Pour notre part, nous nous y attelons avec conviction et détermination.
(...)
Pendant presque dix ans, l’Algérie s’est battue seule contre le
terrorisme dans l’indifférence quasi générale. Les choses sont-elles
différentes aujourd’hui ?
Aujourd’hui, les Algériens sont mieux compris, mais ils reçoivent très
peu d’aide en matière de moyens spécifiques de lutte.

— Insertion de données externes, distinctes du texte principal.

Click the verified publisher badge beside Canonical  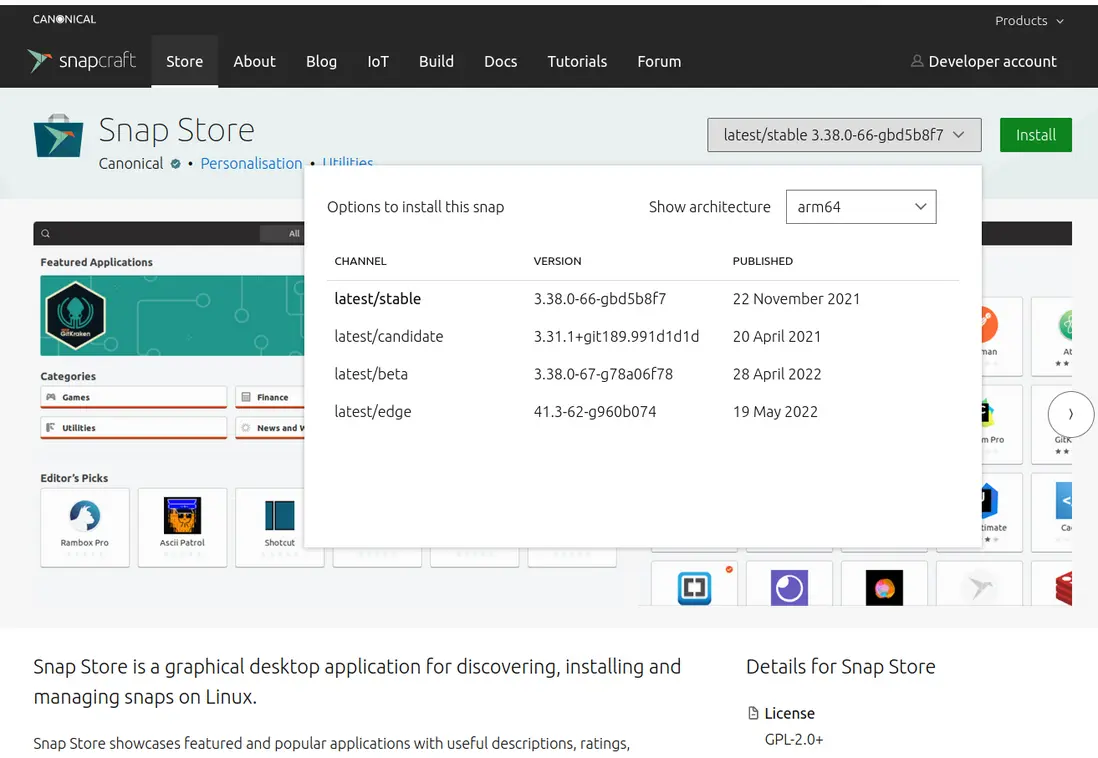pyautogui.click(x=176, y=164)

Sur le plan politique, le bilan, depuis le début de votre mandat, est
positif. Vous avez réussi à rassembler une classe politique éclatée. La
guerre contre le terrorisme en Algérie marque aussi des points, et même
si le nombre des victimes reste très élevé : 2200 morts en 2002, 1300 en
2001, il est très en dessous de ce qu’il était en 1997, avec plus de
1000 morts en une seule semaine. La situation sécuritaire s’améliore
donc. L’Algérie sort-elle enfin de la crise et comment en finira-t-elle
une bonne fois pour toute avec la terreur ?

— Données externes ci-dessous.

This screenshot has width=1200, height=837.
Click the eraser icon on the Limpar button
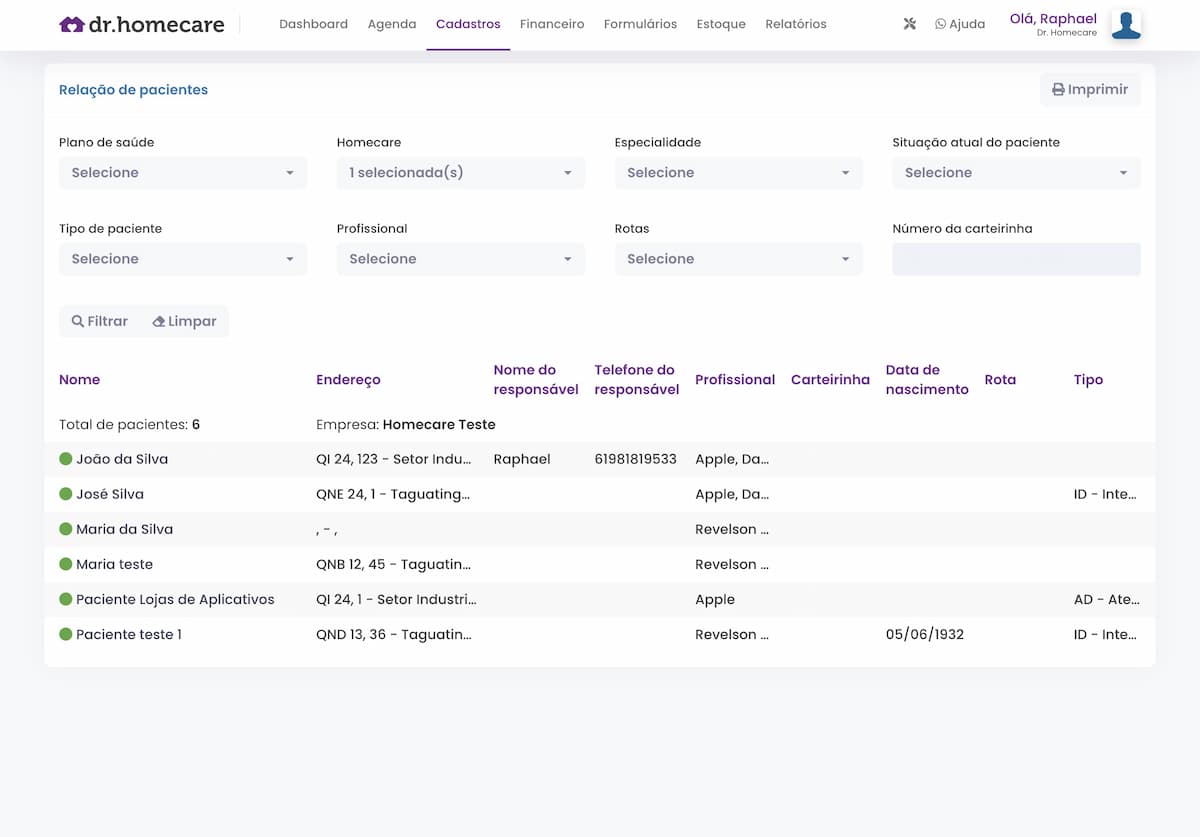[159, 321]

L’Algérie s’achemine en effet vers le dénouement de la crise. Elle en
finira définitivement avec le terrorisme si les Algériens continuent sur
la lancée à s’accepter les uns les autres, à se rendre à l’évidence que
les réformes sont nécessaires, que l’économie de marché est
incontournable et qu’ils s’attellent à en favoriser l’aboutissement. Des
lors, beaucoup de problèmes d’ordre économique et social trouveront
leurs solutions, ce qui réduira le gisement de frustrations dont se
nourrit le terrorisme.
(...)
Quels sont vos rapports avec les Etats-Unis ?

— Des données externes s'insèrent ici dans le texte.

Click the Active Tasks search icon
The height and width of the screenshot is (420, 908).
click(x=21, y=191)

Ils sont bons. Sur le plan politique, les USA ont une meilleure
appréhension de la situation en Algérie. Sur le plan économique, les
Etats-Unis sont l’un des principaux partenaires de l’Algérie. La
coopération bilatérale est certainement appelée à s’élargir dans
l’avenir.
Quels sont vos rapports avec le jeune Roi du Maroc ?
Mes rapports avec le Roi Mohamed VI sont excellents. Nous avons des
échanges fréquents. Il n’y a aucune raison pour que ce soit autrement.
(...)
Régulièrement, la presse internationale affirme que ce sont les
militaires qui en réalité exercent le pouvoir, et que vous dépendez
d’eux. Qu’en pensez-vous ?
Les rapports entre le Président de la République et l’institution
militaire sont régis par la Constitution. C’est dans ce cadre, et
uniquement dans ce cadre, que s’exerce le pouvoir.